Matanya melotot kaget karena ada orang disini, Mila kira disini tidak ada siapapun makanya dia berbicara sendiri tanpa rasa takut.
"Sialan, sejak kapan lo disini Alya!" Mila berdiri dengan tatapan marah, dia mengambil testpack yang sempat jatuh itu.
"Sebelum lo kesini gue udah disini duluan." ketus Alya ikut berdiri.
"Lo sengaja kan? harusnya lo bilang kalo lo ada disini sialan!" Mila memaki Alya, dia berpikir Alya sengaja diam atau bahkan merekam semua ucapannya tadi.
"Hello, ini tempat umum kenapa lo sewot." Alya mendelikan matanya, padahal dia sedikit iba dengan apa yang menimpa Mila tapi sepupunya itu malah emosi duluan.
"Ini semua gara-gara lo ya! Ibu gue jadi harus di penjara!" Mila mendorong tubuh Alya, beruntung Alya masih bisa menahan tubuhnya.

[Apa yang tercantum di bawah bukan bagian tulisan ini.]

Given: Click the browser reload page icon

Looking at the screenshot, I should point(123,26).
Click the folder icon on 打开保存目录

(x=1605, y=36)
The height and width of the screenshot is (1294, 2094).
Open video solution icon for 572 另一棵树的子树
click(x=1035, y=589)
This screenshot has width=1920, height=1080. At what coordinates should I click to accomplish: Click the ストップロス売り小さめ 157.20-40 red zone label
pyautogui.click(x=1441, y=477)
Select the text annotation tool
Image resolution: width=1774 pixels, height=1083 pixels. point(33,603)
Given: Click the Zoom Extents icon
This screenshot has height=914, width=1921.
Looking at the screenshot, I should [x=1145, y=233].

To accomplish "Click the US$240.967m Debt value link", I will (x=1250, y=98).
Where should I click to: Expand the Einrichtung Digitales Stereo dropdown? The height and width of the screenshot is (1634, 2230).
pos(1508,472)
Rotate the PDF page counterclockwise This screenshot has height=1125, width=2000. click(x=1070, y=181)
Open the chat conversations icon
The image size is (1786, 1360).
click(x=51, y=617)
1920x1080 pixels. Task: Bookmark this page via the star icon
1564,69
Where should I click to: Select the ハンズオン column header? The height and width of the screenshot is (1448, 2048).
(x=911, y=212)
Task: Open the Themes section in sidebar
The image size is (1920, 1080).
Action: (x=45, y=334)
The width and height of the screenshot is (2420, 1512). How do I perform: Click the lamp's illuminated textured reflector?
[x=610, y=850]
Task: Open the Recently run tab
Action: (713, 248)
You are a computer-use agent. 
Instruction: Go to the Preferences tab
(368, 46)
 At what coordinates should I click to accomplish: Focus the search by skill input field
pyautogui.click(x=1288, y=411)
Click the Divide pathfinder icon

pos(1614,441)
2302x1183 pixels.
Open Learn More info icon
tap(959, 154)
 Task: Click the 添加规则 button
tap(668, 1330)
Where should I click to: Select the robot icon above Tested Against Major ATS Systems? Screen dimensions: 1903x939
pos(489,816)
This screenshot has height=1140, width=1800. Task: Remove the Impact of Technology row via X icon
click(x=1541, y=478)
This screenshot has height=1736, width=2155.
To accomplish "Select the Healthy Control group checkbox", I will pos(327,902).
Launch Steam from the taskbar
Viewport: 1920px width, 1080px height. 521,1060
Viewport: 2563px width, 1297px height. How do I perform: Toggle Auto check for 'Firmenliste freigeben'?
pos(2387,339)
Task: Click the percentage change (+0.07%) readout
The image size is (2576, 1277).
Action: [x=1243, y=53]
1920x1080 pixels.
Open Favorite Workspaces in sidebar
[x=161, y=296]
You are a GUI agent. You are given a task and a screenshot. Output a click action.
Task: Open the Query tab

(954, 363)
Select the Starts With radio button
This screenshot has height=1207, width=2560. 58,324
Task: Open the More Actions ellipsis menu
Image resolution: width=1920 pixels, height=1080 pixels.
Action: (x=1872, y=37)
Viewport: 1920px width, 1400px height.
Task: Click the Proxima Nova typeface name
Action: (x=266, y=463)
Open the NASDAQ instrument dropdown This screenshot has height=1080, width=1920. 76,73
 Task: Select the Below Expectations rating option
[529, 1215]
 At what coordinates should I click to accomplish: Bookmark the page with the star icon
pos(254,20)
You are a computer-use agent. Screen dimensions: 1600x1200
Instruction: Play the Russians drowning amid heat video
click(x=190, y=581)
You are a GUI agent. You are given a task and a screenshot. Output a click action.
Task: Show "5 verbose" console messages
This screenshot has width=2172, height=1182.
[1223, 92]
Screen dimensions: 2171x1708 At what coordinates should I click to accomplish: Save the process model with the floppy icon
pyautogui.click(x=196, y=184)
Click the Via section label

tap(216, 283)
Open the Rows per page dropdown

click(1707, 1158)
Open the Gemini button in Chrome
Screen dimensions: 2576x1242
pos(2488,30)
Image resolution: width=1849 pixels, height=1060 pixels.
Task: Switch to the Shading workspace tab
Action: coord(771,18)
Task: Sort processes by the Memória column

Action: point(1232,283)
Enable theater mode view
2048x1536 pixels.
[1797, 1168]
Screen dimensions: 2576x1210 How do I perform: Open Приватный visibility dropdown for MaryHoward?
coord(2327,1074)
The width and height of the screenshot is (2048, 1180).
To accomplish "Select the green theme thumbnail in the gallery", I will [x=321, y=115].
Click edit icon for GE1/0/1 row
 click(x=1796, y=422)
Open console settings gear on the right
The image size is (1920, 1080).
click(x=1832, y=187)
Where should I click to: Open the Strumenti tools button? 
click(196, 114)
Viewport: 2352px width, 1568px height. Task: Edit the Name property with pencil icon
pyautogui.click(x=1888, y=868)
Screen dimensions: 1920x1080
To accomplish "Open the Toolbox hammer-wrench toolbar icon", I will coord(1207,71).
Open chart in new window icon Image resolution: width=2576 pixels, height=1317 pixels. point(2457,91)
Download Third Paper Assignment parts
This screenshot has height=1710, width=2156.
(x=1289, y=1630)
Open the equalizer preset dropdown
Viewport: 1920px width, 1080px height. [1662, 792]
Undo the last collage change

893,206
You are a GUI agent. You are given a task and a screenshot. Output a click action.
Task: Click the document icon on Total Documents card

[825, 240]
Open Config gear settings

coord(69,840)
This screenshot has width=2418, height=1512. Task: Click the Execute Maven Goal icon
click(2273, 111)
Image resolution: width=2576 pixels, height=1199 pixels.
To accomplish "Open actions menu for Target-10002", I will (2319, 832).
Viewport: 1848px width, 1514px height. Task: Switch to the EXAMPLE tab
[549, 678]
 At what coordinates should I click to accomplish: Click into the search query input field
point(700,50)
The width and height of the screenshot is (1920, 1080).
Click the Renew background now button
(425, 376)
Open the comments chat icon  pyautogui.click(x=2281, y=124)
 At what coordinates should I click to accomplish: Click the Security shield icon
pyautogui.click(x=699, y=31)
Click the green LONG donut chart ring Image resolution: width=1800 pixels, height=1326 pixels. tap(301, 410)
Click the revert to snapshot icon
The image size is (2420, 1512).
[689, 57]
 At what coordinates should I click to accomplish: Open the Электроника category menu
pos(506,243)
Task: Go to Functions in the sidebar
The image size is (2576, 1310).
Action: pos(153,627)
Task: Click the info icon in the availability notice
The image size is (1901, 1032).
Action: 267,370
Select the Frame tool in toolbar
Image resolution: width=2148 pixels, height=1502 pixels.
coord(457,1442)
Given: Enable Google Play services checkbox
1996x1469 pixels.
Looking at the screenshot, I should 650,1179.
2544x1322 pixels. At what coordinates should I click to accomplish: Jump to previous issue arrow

"Itu pantes Bude dapetin, lo pikir yang dia lakuin bukan kejahatan? lo gak berpikir gimana masa depan gue kalo beneran hancur!" Alya terpancing emosinya.
"Bodo amat sama masa depan lo! lagian lo itu hidup udah gapunya siapapun, gak akan ada yang mau nerima lo, semua orang udah tau kalo lo itu ternoda!"
PLAKK!
Alya yang terpancing emosinya langsung menampar Mila, wanita hamil itu sampai terhuyung.
"Sial, lo berani tampar gue!"
"Itu semua pantes buat lo, mulut lo itu harus dijaga jangan sembarangan mending lo ngaca siapa yang ternoda disini!" Alya membalas perkataan Mila dengan begitu menohok.
Nafas Mila memburu, wajahnya memerah menahan amarah karena Alya bisa membungkam dirinya, disini kan yang memalukan Mila tapi dia enteng sekali menghina Alya, seharusnya yang khawatir disini adalah Mila.
"Lo-" Mila tidak bisa melawan Alya lagi, sampai akhirnya dia memiliki ide licik untuk membuat Alya hancur, itu adalah pembalasan dendam terbaik karena Lela sudah di penjara.
"Gue bakal bales Lo!" Mila melempar testpack itu kearah Alya kemudian memanggil beberapa warga disana.
"Apa maksud lo Mila?!" teriak Alya tak terima, dia hendak melempar testpack itu kembali tapi terlambat warga sudah datang.
"Ini kalian harus liat, Alya sekarang hamil!"
DEG!
"Apa maksud lo Mila! disini lo yang hamil bukan gue!"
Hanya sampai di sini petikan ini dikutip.